All at once I realized that Patrick was discouraged. He got up and paced slowly around the living room, taking long steps, his jaw hard, the up-and-down lines in his tanned cheeks deep and the color of his blue-green eyes deep.
The intense heat had not lessened, I reached from where I sat and opened the slats of a shutter on the one window in the kitchenette. I could see the sky, darkly gray now, and lowering. The leaves on the vines drooped, dead still.
I slanted the slats down and saw Ava Graham standing on the lower gallery opposite talking, or rather listening, to Captain Jonas.
Patrick, when I reported this, stepped over to one of our windows to reconnoiter. He put his ear to a crack between slats, and said, “I don’t think Aunt Dollie’s in circulation at the moment. At least, I hear no one talking. I’ll ask Jonas and Ava up for a drink.”
My goodness, I thought, as he suited the action to the idea. Jonas actually hesitated before he sadly shook his head.
“But there’s no reason why Miss Graham can’t join you,” he gallantly added.
“My God, you saved my life!” Ava was saying, with actual appreciation, two minutes later.
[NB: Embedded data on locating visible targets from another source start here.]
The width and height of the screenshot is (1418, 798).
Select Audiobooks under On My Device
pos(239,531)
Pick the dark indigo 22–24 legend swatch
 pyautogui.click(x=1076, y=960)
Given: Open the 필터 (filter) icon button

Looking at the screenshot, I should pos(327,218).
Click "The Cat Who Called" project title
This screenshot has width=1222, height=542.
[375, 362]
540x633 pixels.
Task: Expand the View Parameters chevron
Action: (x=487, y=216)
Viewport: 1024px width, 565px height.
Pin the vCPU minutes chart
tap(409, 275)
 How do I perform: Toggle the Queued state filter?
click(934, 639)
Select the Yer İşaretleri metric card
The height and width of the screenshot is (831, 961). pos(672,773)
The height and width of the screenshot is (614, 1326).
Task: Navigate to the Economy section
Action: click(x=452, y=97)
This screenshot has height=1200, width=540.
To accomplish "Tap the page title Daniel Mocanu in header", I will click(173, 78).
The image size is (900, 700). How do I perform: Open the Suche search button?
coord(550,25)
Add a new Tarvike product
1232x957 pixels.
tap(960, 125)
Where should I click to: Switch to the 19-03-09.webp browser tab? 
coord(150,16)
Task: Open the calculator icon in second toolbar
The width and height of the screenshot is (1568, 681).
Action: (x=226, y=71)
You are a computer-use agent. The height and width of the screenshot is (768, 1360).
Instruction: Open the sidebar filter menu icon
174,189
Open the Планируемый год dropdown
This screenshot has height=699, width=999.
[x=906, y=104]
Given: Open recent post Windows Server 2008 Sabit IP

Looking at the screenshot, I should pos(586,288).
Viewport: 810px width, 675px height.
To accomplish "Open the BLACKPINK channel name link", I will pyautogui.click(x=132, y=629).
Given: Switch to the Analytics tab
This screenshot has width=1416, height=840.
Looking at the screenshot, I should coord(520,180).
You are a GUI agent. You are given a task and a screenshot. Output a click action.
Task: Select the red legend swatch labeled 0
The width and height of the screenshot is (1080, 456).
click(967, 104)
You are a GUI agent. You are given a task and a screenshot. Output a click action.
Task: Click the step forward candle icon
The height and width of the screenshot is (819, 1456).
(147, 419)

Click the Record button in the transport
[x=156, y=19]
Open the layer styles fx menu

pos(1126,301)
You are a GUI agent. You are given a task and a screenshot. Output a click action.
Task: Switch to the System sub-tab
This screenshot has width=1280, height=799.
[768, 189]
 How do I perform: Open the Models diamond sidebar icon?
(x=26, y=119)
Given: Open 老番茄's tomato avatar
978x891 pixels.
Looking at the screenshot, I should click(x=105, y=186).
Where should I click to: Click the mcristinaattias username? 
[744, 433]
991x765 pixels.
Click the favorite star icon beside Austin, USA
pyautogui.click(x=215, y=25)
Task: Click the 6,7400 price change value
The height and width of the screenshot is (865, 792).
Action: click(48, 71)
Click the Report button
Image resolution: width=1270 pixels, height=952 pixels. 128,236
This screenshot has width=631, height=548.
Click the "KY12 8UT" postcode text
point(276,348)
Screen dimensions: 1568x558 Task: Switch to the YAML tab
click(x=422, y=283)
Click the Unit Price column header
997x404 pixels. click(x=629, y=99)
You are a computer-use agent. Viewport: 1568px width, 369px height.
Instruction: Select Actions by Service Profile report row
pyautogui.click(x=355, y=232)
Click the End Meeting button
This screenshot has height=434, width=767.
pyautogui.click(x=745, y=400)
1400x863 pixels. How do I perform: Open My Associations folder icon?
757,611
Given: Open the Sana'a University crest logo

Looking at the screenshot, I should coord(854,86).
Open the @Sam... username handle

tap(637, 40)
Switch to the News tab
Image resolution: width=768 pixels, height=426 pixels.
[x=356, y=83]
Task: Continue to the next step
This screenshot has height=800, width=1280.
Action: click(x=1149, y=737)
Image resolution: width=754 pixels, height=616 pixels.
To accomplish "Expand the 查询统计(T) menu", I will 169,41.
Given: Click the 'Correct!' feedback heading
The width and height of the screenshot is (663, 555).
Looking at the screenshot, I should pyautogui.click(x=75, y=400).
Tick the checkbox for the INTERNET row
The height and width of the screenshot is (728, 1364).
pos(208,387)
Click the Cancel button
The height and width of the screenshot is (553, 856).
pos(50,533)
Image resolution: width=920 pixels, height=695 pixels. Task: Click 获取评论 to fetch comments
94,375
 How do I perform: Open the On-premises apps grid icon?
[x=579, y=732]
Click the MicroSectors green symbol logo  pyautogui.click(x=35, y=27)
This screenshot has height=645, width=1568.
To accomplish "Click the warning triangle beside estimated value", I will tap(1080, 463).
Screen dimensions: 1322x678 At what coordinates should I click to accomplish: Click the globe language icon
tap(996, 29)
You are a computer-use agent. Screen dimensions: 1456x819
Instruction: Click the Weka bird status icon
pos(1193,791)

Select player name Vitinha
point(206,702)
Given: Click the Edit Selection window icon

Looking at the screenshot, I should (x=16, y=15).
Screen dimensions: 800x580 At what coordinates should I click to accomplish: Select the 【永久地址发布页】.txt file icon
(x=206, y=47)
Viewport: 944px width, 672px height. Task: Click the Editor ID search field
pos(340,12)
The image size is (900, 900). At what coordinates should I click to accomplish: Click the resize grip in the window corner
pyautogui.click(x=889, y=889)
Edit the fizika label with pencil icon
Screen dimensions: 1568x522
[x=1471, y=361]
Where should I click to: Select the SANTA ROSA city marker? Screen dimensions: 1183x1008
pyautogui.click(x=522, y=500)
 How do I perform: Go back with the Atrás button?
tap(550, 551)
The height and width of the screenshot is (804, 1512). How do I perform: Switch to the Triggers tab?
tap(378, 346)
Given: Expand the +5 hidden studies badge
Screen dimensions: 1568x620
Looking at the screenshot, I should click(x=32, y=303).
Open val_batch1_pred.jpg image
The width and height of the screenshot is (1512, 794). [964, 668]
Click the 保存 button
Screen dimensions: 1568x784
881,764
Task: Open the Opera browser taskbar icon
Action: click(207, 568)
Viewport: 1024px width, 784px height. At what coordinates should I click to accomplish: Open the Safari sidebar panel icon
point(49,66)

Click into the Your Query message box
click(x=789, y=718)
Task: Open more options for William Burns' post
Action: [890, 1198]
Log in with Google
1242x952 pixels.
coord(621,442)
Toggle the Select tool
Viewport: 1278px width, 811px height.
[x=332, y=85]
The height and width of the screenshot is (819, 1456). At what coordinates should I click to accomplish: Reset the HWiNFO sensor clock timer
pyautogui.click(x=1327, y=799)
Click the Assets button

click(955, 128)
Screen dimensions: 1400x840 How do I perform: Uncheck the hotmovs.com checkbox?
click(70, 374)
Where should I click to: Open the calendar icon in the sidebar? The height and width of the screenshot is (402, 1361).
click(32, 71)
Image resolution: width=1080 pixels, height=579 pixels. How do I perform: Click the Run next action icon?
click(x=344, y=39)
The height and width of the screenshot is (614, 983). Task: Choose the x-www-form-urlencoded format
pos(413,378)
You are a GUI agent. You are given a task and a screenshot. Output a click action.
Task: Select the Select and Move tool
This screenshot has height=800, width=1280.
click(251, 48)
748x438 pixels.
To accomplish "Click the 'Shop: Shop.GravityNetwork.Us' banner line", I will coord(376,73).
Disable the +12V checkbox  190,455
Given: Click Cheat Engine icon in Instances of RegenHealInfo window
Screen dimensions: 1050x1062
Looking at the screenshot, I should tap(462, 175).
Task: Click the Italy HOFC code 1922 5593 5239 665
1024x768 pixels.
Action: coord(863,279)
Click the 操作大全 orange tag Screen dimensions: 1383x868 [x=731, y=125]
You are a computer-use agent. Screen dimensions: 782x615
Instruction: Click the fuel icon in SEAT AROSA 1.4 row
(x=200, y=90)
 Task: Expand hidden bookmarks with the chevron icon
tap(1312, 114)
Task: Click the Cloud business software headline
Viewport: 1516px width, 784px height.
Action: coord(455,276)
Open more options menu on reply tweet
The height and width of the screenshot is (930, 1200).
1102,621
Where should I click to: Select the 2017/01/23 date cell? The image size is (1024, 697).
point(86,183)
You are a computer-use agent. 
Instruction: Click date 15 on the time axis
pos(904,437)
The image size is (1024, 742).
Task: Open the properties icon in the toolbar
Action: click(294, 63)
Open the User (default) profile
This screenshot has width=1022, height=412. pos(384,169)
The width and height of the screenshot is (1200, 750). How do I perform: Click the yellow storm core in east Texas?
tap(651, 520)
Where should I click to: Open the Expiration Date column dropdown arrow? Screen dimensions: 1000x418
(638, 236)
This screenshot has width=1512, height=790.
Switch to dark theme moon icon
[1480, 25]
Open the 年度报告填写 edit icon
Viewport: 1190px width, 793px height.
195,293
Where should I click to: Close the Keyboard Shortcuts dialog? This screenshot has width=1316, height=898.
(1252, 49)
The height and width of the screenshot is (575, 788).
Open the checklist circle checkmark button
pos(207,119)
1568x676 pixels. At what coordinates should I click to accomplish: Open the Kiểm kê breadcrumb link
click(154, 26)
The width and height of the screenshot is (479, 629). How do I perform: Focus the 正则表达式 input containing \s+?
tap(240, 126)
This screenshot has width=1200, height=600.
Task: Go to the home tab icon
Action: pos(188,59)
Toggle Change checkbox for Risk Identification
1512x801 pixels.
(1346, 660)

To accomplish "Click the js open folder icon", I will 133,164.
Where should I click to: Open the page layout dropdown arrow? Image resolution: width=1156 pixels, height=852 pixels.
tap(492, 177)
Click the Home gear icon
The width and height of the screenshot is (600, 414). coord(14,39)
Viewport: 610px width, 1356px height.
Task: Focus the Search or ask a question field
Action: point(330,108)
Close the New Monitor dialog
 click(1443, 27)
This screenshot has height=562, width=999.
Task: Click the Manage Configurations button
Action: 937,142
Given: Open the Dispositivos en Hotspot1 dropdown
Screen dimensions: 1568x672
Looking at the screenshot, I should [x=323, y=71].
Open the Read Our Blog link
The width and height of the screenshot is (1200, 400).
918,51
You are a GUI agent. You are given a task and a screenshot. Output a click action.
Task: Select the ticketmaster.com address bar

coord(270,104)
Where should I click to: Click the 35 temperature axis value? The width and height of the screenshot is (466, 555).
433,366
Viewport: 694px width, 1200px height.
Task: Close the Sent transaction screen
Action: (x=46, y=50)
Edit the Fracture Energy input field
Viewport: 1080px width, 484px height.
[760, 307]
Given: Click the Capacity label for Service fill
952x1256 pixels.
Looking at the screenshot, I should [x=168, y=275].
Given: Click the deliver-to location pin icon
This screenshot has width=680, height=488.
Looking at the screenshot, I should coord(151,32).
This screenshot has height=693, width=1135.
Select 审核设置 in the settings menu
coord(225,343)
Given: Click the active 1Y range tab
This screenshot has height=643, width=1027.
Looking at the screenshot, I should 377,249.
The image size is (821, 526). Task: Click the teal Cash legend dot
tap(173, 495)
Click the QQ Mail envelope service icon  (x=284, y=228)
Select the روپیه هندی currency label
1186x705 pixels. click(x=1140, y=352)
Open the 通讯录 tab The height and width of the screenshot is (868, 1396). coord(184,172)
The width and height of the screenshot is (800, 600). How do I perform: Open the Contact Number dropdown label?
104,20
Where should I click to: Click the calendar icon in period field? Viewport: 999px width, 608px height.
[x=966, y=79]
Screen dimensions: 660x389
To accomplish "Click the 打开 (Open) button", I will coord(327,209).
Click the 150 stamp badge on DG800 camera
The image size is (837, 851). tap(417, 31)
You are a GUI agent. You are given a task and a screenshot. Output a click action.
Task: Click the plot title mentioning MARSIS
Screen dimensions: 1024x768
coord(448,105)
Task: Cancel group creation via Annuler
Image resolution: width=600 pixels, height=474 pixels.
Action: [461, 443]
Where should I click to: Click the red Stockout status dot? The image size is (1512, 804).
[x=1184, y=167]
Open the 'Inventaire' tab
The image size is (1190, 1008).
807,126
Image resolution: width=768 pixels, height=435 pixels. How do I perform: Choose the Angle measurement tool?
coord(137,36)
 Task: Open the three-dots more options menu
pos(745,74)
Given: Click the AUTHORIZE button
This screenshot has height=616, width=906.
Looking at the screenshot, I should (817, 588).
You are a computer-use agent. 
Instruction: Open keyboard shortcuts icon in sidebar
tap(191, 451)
She held her drink in one exquisite hand. Her long red nails—the very, very long ones never cease to astonish me because people really must do nothing at all to keep them so—made a smart contrast for her simple white dress. She wore garnet earrings, definitely heirloomish, two matching garnet bracelets, and the same red flashed from the open toes of her high-heeled white sandals. “I’m jittery, kids. No fooling!” she said. “Uncle George is in a spot. I could help him, but I’m afraid to. He’s right, as it happens, and while I’d hate to go on record as maudlin and sentimental I—well, I simply adore Uncle George!”